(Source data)
╔══

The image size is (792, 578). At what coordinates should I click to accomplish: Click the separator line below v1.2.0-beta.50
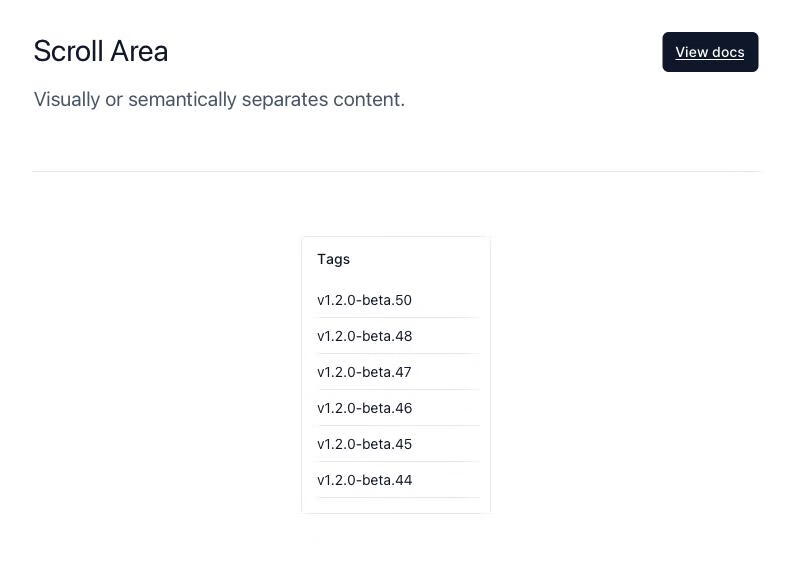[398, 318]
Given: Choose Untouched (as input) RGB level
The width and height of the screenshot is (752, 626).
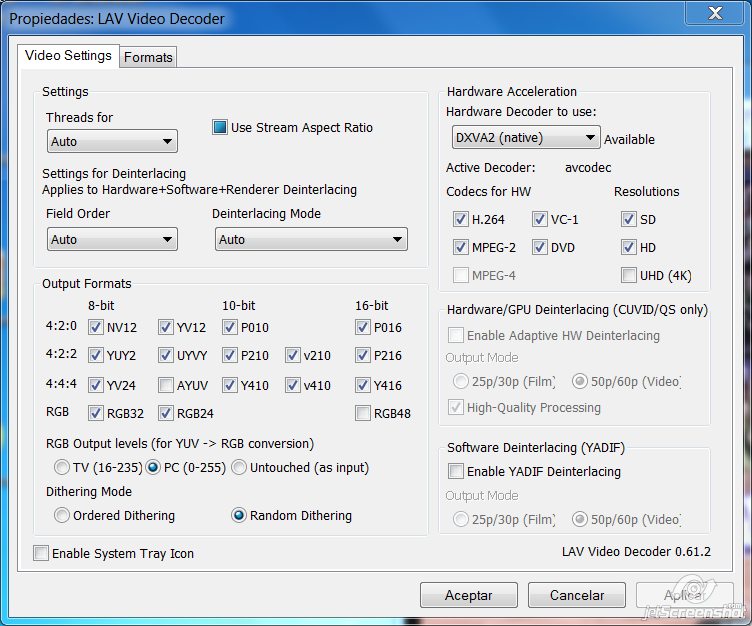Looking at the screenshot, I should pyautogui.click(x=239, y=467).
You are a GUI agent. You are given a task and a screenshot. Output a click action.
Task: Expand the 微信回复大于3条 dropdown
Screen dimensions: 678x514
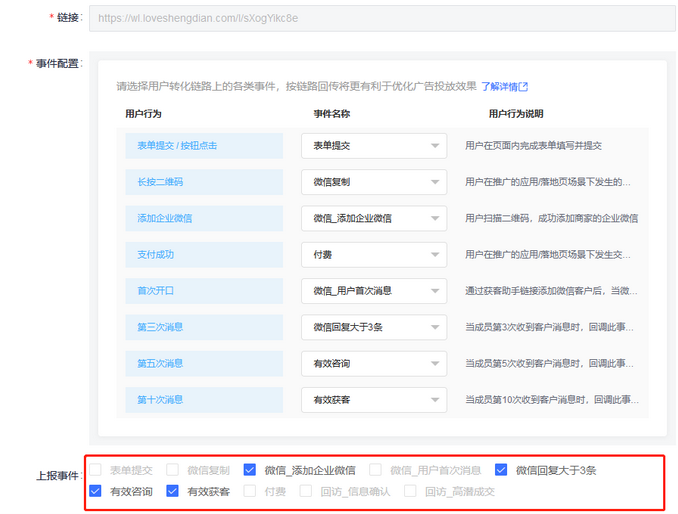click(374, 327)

╚══
╔══

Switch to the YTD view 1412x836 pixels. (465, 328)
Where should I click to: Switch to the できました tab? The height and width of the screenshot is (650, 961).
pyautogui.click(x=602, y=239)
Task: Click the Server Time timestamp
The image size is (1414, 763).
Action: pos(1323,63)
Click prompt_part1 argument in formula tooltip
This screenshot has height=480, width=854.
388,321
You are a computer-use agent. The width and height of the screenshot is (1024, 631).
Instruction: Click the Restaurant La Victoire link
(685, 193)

╚══

Problem details: Using the entries above, count the lines that have the string "agent" in them. Answer with that number only.

Task output: 2